PCA permanently halted its operations after it was found to be the source of a massive Salmonella outbreak in the U.S., during late 2008 and early 2009. By 2007, prior to closing its doors, PCA had grown to 90 employees and was doing $25 million in annual sales. It has been estimated to have been manufacturing roughly 2.5% of processed peanuts in the U.S. at that time. The 2008 contamination followed a long history of food quality issues. There had been concerns about sanitation at the company since at least the mid-1980s, when the company was run by its founder, Stewart Parnell's father, Hugh Parnell. In addition, in the years just prior to its sale and Hugh Parnell's retirement, PCA was sued: by American Candy Company in 1990, and by Zachary Confections Inc. of Frankfort, Indiana in 1991, after discovery that PCA's peanut products exceeded the FDA tolerance level for aflatoxin, a mold-derived toxin common to peanuts. Moreover, as a result of the coming contamination event, investigations would show that some PCA processing was being done without FDA knowledge and oversight, and other food handling and processing areas had gone long periods without federal inspection.

In late 2008 and early 2009, as a result of the Salmonella contamination event, 9 people died and at least 714 people fell ill, all from food poisoning after eating products containing contaminated peanuts. This contamination triggered the most extensive food recall in U.S. history up to that time, involving 46 states, more than 360 companies, and more than 3,900 different products manufactured using PCA ingredients. The contamination and recall had immediate major ramifications for the market of this set of farm products. On February 13, 2009, Peanut Corporation of America ceased all manufacturing and business operations, and filed for Chapter 7 bankruptcy liquidation. As of February 2009, a federal criminal investigation was continuing, and at least a dozen civil lawsuits had been filed. In September 2015, Stewart Parnell was sentenced to 28 years in federal prison for his role in the nationwide outbreak. Stewart's brother, Michael Parnell, was sentenced 20 years in prison.

Scope of business

Hugh Parnell Sr. founded Parnell's Peanuts, in Gorman, Texas in 1977 selling to consumers, bakeries and manufacturers (candy, ice cream, and snacks). In 1990 the FDA found PCA distributing peanuts with high levels of aflatoxins, caused by mold that grows in nuts and seeds.  In 1992 the American Candy Company sued PCA for lost inventory that  had used PCA nuts contaminated with aflatoxins. The company was sold in 1994–1995, with the senior Parnell retiring, and with Stewart Parnell and others remaining with the new company as consultants. In 2000, control of PCA returned to Stewart Parnell via a private sale. Over its history, PCA came to operate processing facilities in Blakely, Georgia, Suffolk, Virginia, and Plainview, Texas, providing peanuts, peanut butter, peanut meal, and peanut paste to an institutional food market—to schools, prisons, and nursing homes—as well as to low-budget retail outlets such as dollar stores and to food manufacturers for use in cookies, snacks, ice cream, and dog treats. It has been estimated to have been manufacturing roughly 2.5 percent of processed peanuts in the U.S. at its height, with 90 employees and $25 million in annual sales in 2007. The company filed for Chapter 7 bankruptcy and permanently halted its processing and sales operations, after being found to be the source of a massive Salmonella outbreak in the United States beginning in 2008.

- **Task list**
- a) Decide whether each statement agrees with the passage on the Peanut Corporation of America. Answer yes or no for each, and quote the exact words of the passage that settle it.
(i) The recall triggered by the contamination involved more than 360 companies.
(ii) Michael Parnell received a 28-year prison sentence.
(iii) Hugh Parnell Sr. founded Parnell's Peanuts in Plainview, Texas.
- b) Continue the passage on the Peanut Corporation of America, starting after its final sentence.

- **Entries supplied**

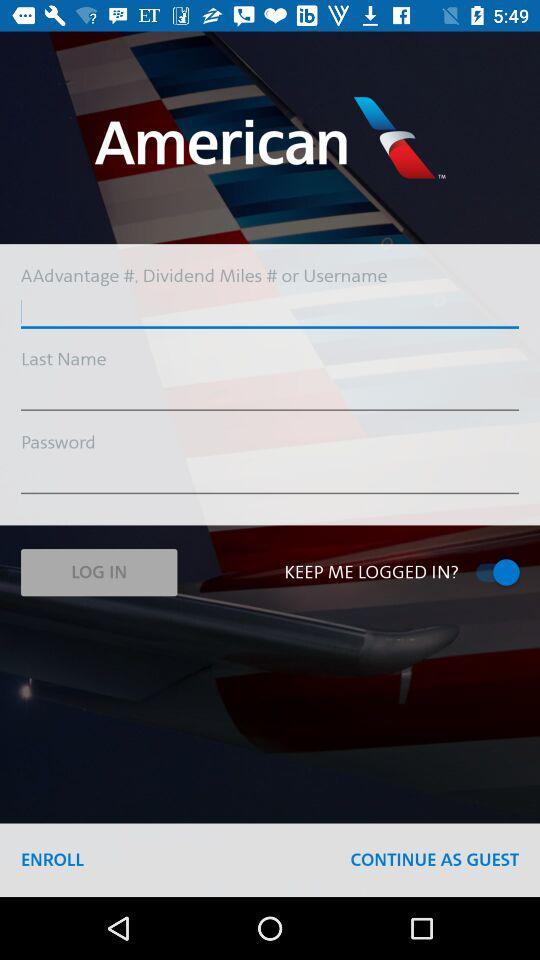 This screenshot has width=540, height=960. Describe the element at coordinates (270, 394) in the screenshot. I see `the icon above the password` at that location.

* * *

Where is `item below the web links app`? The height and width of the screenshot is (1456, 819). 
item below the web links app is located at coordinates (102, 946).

- **Solved problems**
- a)
(i) Yes: "involving 46 states, more than 360 companies, and more than 3,900 different products"
(ii) No: "Stewart Parnell was sentenced to 28 years in federal prison" and "Michael Parnell, was sentenced 20 years in prison."
(iii) No: "founded Parnell's Peanuts, in Gorman, Texas in 1977"

- b)
Aflatoxin suits

PCA was sued in 1990 by the American Candy Company after the FDA discovered that PCA's peanut butter exceeded the FDA tolerance level for aflatoxin, a mold-derived toxin common to peanut production; American Candy had turned the peanut butter into 8,000 unshipped cases of "kisses" for Wal-Mart. Another lawsuit was brought by Zachary Confections Inc. of Frankfort, Indiana, in 1991, after a 40,020-pound shipment of nuts from PCA was also found to have an unacceptably high level of aflatoxin.

Nestlé inspection
In January 2006, Nestlé completed an onsite audit of PCA's Plainview plant, and gave it a "Does Not Meet Standards" score on nearly all 40 inspection areas. Months after, PCA hired Kenneth Kendrick as assistant plant manager at the Plainview plant.

FDA oversight before 2008

In 2001, FDA inspectors also found that products from the Blakely plant were potentially exposed to insecticides, according to a report obtained by the Associated Press.

According to Virginia state inspection records, the PCA blanching operations in Suffolk, Virginia, had some of the same food safety problems that would be found in the company's Georgia plant (see below). Inspection in 2008 found mold on "totes" holding peanuts, counted 43 mouse droppings on the floor, and saw a live bird walking and flying inside the warehouse.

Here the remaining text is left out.